Artificial intelligence can already scan images of the eye to assess patients for diabetic retinopathy, a leading cause of vision loss, and find evidence of strokes on brain CT scans. But what does the future hold for this emerging technology? How will it change how doctors diagnose disease, and how will it improve the care patients receive?
A team of doctors led by UVA Health’s Dr. James H. Harrison Jr. has given us a glimpse of tomorrow in a new article on the current state and future use of artificial intelligence in the field of pathology. Harrison and other members of the College of American Pathologists’ Machine Learning Workgroup have spent the last two years evaluating the potential of AI and machine learning, assessing its current role in diagnostic testing and outlining what is needed to meet its potential in the not-too-distant future. And that potential is huge, they report.

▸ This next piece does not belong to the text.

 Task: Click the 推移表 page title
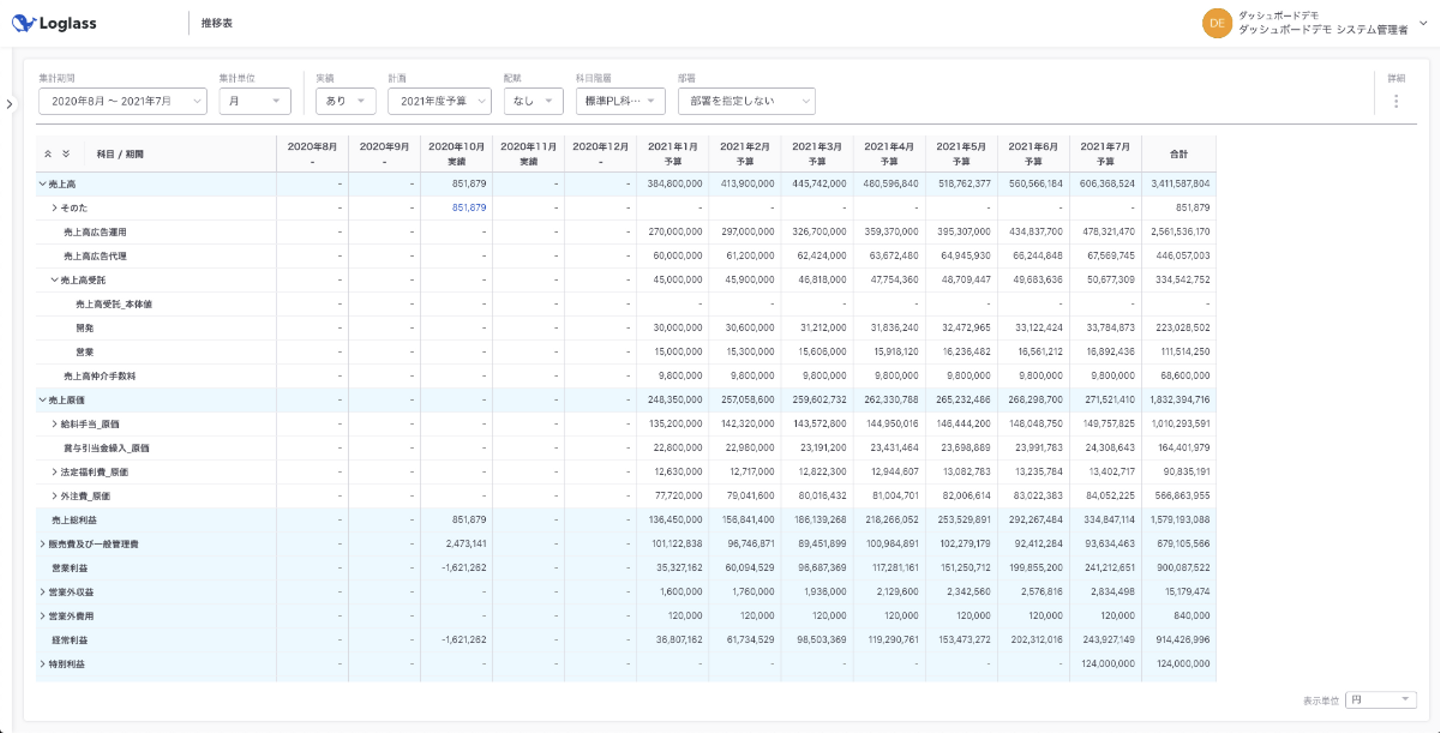pos(217,23)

In their article, the authors describe some amazing possibilities – from an “augmented reality” microscope that automatically identifies and labels important aspects in the field of view in real time to complete diagnostic image classification systems. That type of thing has, until recently, been the domain of Tony Stark and others in sci-fi movies.
In addition to predicting what the future may hold, the authors describe potential obstacles and make important recommendations for how the health care field can best capitalize on the technology’s awesome potential.
“AI and especially machine-learning algorithms introduce a fundamentally new kind of data analysis into the health care workflow,” the authors write. “By virtue of their influence on pathologists and other physicians in selection of diagnoses and treatments, the outputs of these algorithms will critically impact patient care.”
Artificial Intelligence in Pathology
Right now, pathology and other health care applications of artificial intelligence are in their infancy. The federal Food and Drug Administration has approved only a few AI devices for pathology use, mostly for classifying cells in blood and body fluids and for screening cervical tissue, the authors report. But in research labs, scientists are using machine learning to classify and grade lung and prostate cancer, predict outcomes in lung and brain cancers, measure breast cancer proliferation, predict bladder cancer reoccurrence and much more. The authors describe what they’re seeing in research publications and early prototypes as “tantalizing.”
“Artificial intelligence systems, especially machine-learning systems that perform complex image classification, are expected to have significant impact in two areas in which images particularly important: pathology and radiology,” said Harrison, director of Clinical Laboratory Informatics at UVA Health and a member of UVA’s Department of Pathology. “Pathologists will likely need to choose, verify, deploy, use and monitor AI systems in the future, and therefore they need to learn the strengths and weaknesses of these types of systems and techniques for their effective management.”
In addition to projections of future applications, Harrison and his colleagues provide an overview of existing AI algorithms and discuss the development and validation of systems that use AI. Their review also discusses potential concerns about clinical implementation of the technologies, emphasizing the importance of careful validation and performance monitoring to ensure AI is used safely and effectively.
The article suggests potential regulations that may be needed along the way. “Creation of a regulatory framework with defined best practices for accomplishing these goals is a necessary step for successful dissemination of machine learning in pathology and medicine,” the authors write.
The article does not suggest we’ll be receiving care solely from robot doctors anytime soon. Instead, it predicts that the best outcomes in the near future will come from a careful combination of human and machine capabilities. The authors agree with the American Medical Association in describing the goal as “augmented intelligence” that supplements and enhances, rather than replaces, human doctors’ judgment and wisdom.
“Our article was written to introduce pathologists and other clinicians to the basics of machine learning and artificial intelligence, including how the systems work and what will be needed to manage them successfully,” Harrison said. “As we begin to apply these tools more broadly, doctors will need a practical understanding of when to rely on them, when to question them and how to keep them working well.”
The article has been published in the Archives of Pathology & Laboratory Medicine, the official journal of the College of American Pathologists. The authors are Harrison, John R. Gilbertson, Matthew G. Hanna, Niels H. Olson, Jansen N. Seheult, James M. Sorace and Michelle N. Stram – all members of the Machine Learning Workgroup of the College of American Pathologists’ Informatics Committee.